Ils s’étaient revus et la confiance les avait gagnés.

Ils se revoyaient souvent, en général pour une promenade dans la nature. Cela les sortait de la vie urbaine et ils aimaient bien. Beaucoup de promenades courtes car Lucile vivait une fin d’études très prenante et ne pouvait se libérer qu’entre midi et deux. Destinations : environs proches de Mulhouse, les premières ondulations du Sundgau, le vignoble sur Thann ou Guebwiller, plus simplement la Hardt, voire les bords du Rhin.

Ils observaient les couleurs, les formes, les paysages, les petites plantes comme les troncs imposants des plus vieux arbres. Souvent, soudain, ils interrompaient leur marche pour, se sentant seuls en contact avec la nature, s’embrasser longuement, fougueusement ou tendrement, recherchant une vibration commune.

Pour leur première nuit, ils choisirent Montbéliard.

Outre les enfilades industrielles, y domine encore le château, comme dressé par orgueil au milieu de l’urbanisation. Mais la région proche était très belle, rythmée par les falaises claires et les lourds manteaux forestiers, allongés en ourlets sur les corniches et frangeant les vallées dont la fraîcheur vivace ourdissaient chez le visiteur quelque inquiétude : trop tranquille cette nature à l’unisson, trop calme pour ne pas être aussi magique ou maléfique.

Ils avaient recherché une chambre d’hôte blottie dans une petite vallée affluente, irriguée par des routes bien étroites mais plutôt accueillantes.

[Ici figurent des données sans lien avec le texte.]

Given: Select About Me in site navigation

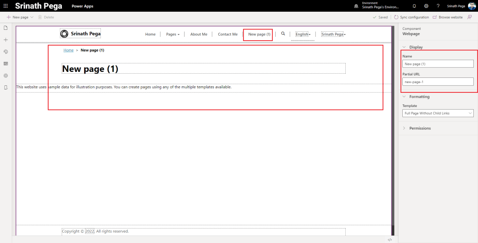Looking at the screenshot, I should point(199,34).

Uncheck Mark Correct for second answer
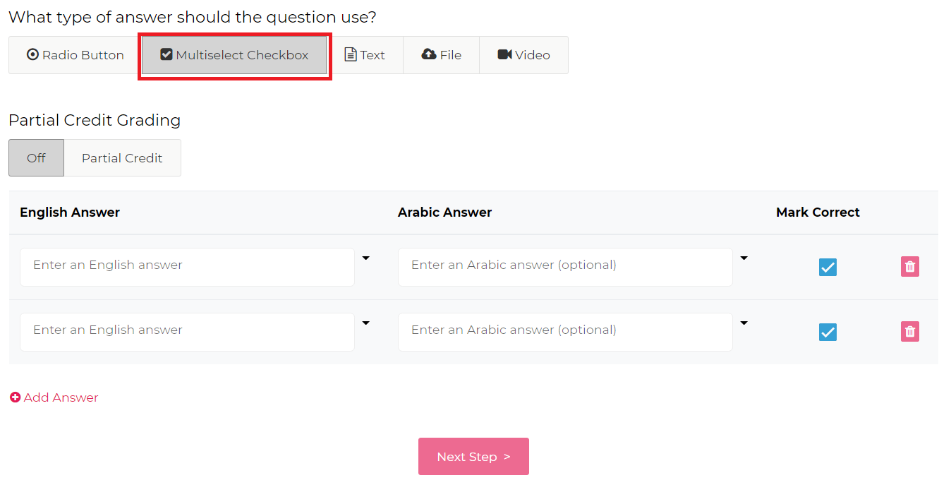pyautogui.click(x=828, y=332)
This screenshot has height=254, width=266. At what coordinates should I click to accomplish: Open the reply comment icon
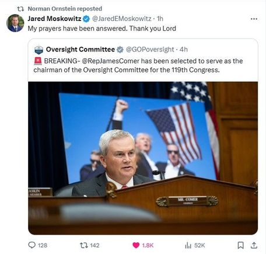click(x=32, y=245)
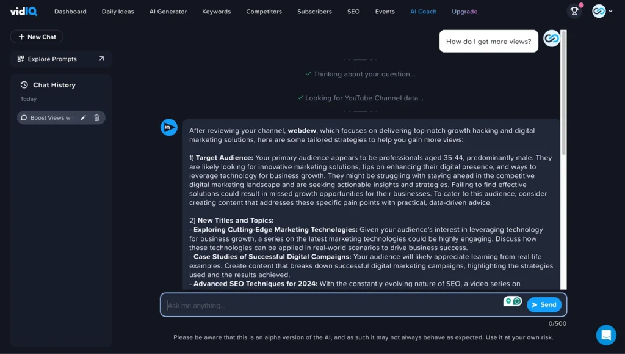
Task: Rename chat using the pencil icon
Action: pyautogui.click(x=84, y=117)
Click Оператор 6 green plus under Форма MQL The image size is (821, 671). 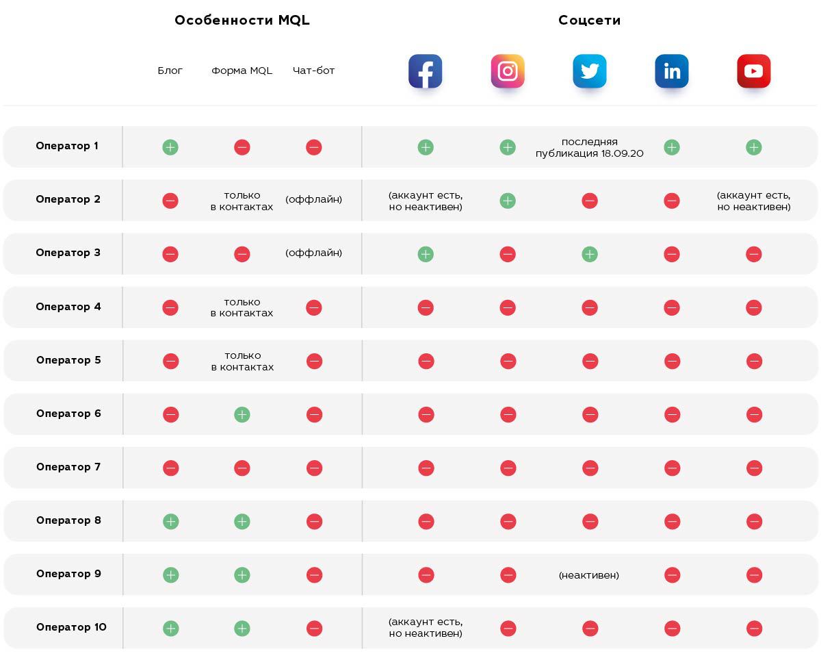click(x=242, y=414)
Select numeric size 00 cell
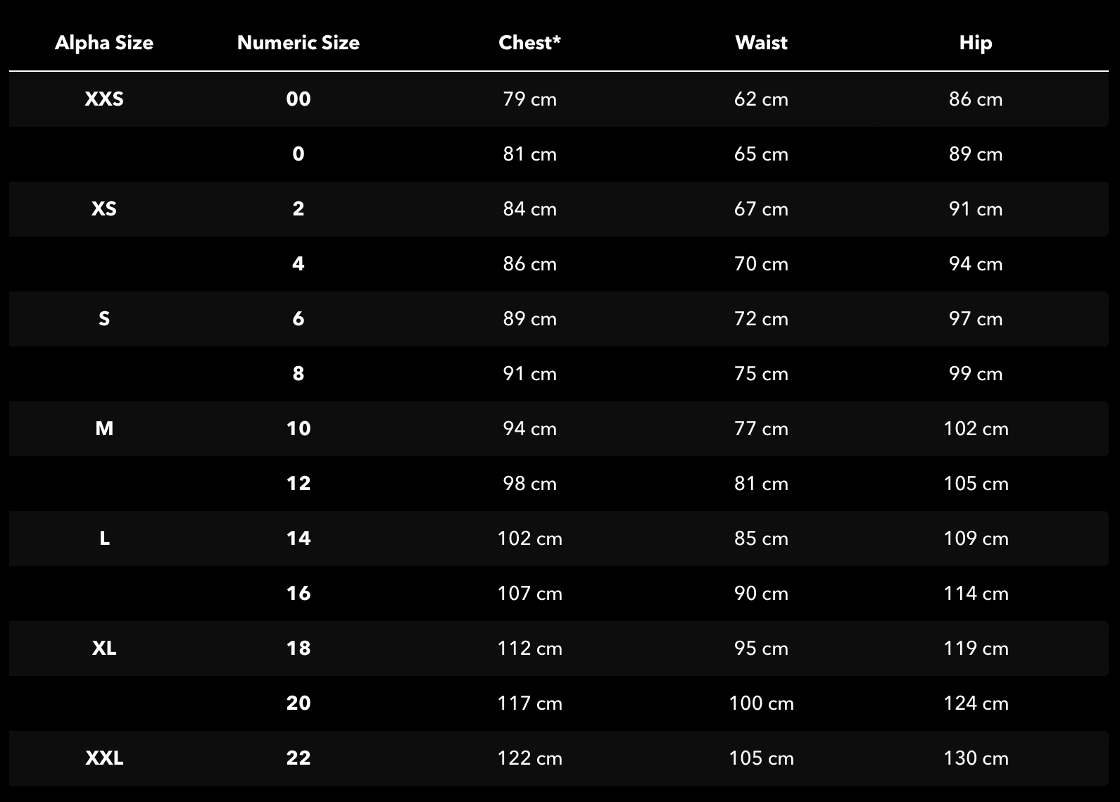 coord(298,99)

Pendant le trajet, dans la voiture (une ancienne Volvo des années 60, caprice de Fordern qui aimait ce modèle), il avait entrepris d’expliquer, de déplier, en choisissant chaque mot, et avec toute la lenteur désirée, quel était, quel serait son attente sensuelle. Il ne souhaitait que s’occuper d’elle, refusant son propre plaisir pour cette fois, s’excluant plus ou moins de la relation pour exacerber son plaisir à elle, le rechercher dans toute sa complexité et sa différence.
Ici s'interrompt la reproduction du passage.